In-house counsel must take lead role in enforcing data security measures and training
Employee training in data protection measures has declined in many businesses this year, despite an increased risk of data breaches resulting from remote work, according to a new report by Shred-it.
Shred-it’s 10th anniversary edition 2020 Data Protection Report also found that businesses – and legal departments in particular – still use vast quantities of paper, which signals a need for careful oversight of physical information and its protection.
In-house counsel have a vital role to play in implementing and enforcing data protection policies and training programs, and in ensuring that a robust plan is in place to securely destroy sensitive physical documents, according to Michael Borromeo, vice president of data protection at Stericycle, the provider of Shred-it information security solutions. With COVID-19 forcing many businesses to switch to a remote working environment this year, data protection is more critical than ever, so prioritizing employee training for the protection of data is essential, together with ensuring that employees have the resources and tools they need to safeguard information, Borromeo says.
While many people believe that data protection is the domain of IT and HR departments, it should really be regarded as a shared responsibility, according to Borromeo.
“With privacy frequently falling within the orbit of an organization’s legal department, in-house legal counsel often needs to take a leadership role in ensuring that the right security measures and training programs are in place, and that they are adhered to,” he says. “In-house counsel should lead by example. Are you putting confidential documents in the garbage or blue bin without having them professionally shredded first?…Be an advocate for protecting confidential information. Your organization will be better off because of it.”

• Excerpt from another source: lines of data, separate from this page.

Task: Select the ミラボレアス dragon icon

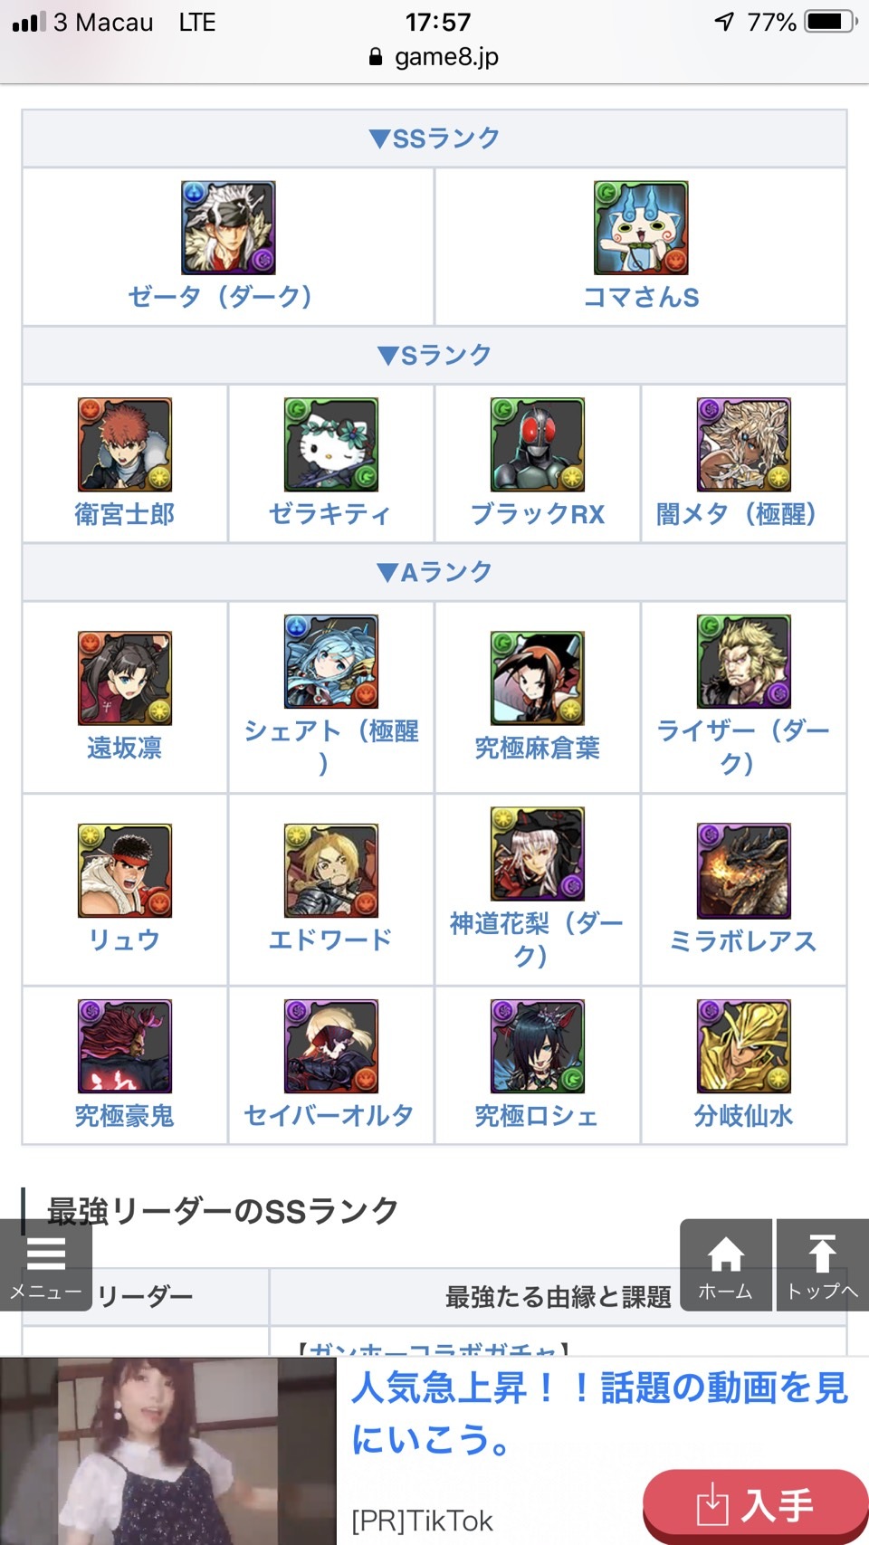Action: click(744, 871)
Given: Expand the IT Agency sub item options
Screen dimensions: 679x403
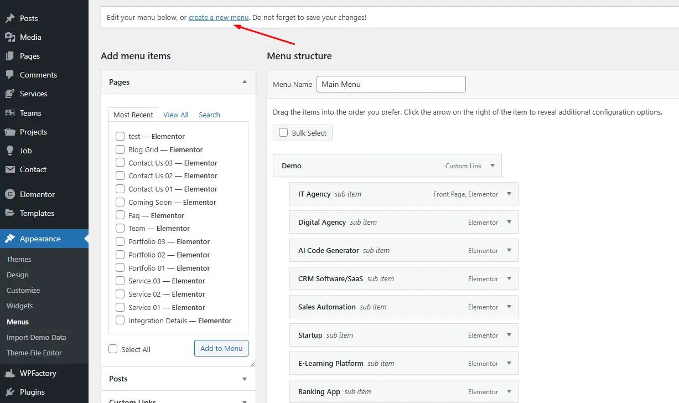Looking at the screenshot, I should pos(509,194).
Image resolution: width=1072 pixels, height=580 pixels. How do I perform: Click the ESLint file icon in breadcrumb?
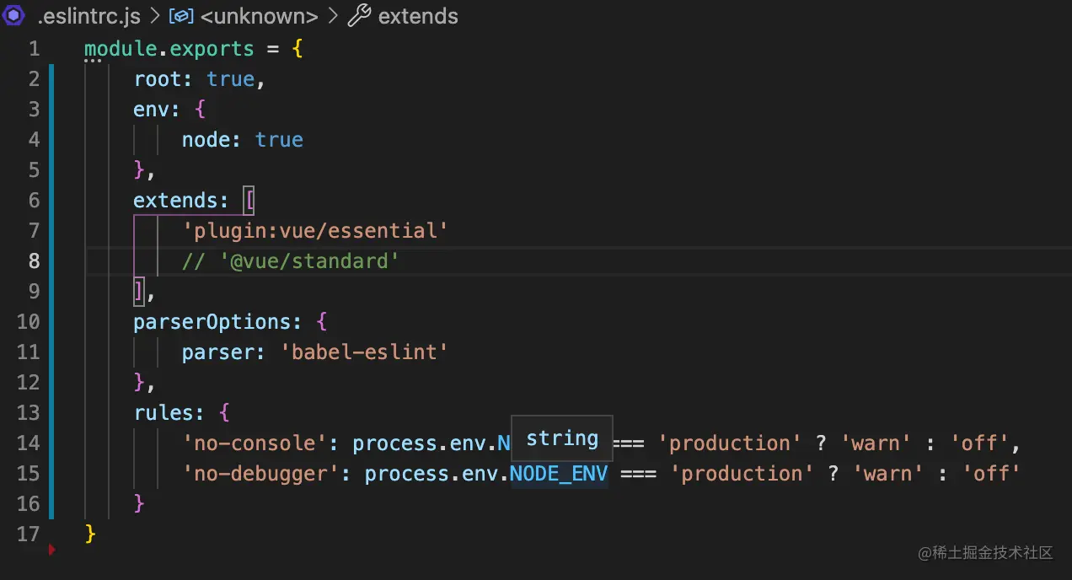[14, 16]
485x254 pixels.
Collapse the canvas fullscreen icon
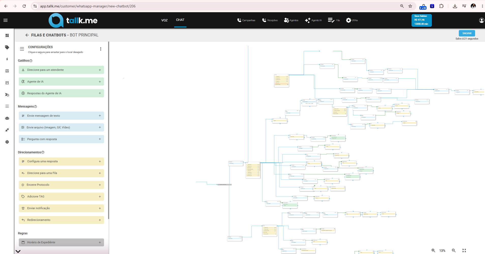(x=464, y=250)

Alarmingly, almost a quarter of C-suite executives and more than half of small business owners have no regular training on information security procedures and policies, the report indicates.
“What’s most troubling to see this year is the decline in employee training and policies against the backdrop of diminishing consumer trust and a higher frequency of data breaches,” says Borromeo. “Now, more than ever, organizations need to be taking greater steps to protect their data as a majority of consumers [86%] agree that physical and digital data security is a top priority when choosing who to do business with.” Moreover, only six per cent of C-suites and 14 per cent of small business owners operate in a paperless environment, the report found, indicating a need for stringent policies surrounding disposal of paper documents.
Compliance is another area of responsibility for legal departments, and astute in-house counsel will be closely monitoring expected changes to Canada’s Personal Information and Protection of Information Act.
External threats and physical property loss are the biggest information security threats to Canadian businesses, Shred-it’s report found. Only 41 per cent of organizations have a strictly enforced policy in place for storing and disposing of confidential information when employees work off-site. In fact, 45 per cent of small business owners have no such policy at all.
Consumer trust is another major concern as 83 per cent of consumers fear that private, personal information about them may be available on the internet, and 66 per cent are concerned that their private, personal information exists somewhere in paper format. Borromeo suggests that businesses can help to ease these consumer concerns by providing transparency on the collection of data, being proactive in taking data protection measures, and being honest in the case of a breach.
“On a day-to-day basis, provide transparency on what data is collected and retained, how it is stored and for how long, and how committed the organization is to protect is,” says Borromeo.
Shred-it commissioned Ipsos to conduct a quantitative online survey of 900 small business owners in Canada with fewer than 100 employees, and 157 C-suite executives in Canada with a minimum of 100 employees. The fieldwork was conducted between February 27 and March 9, 2020.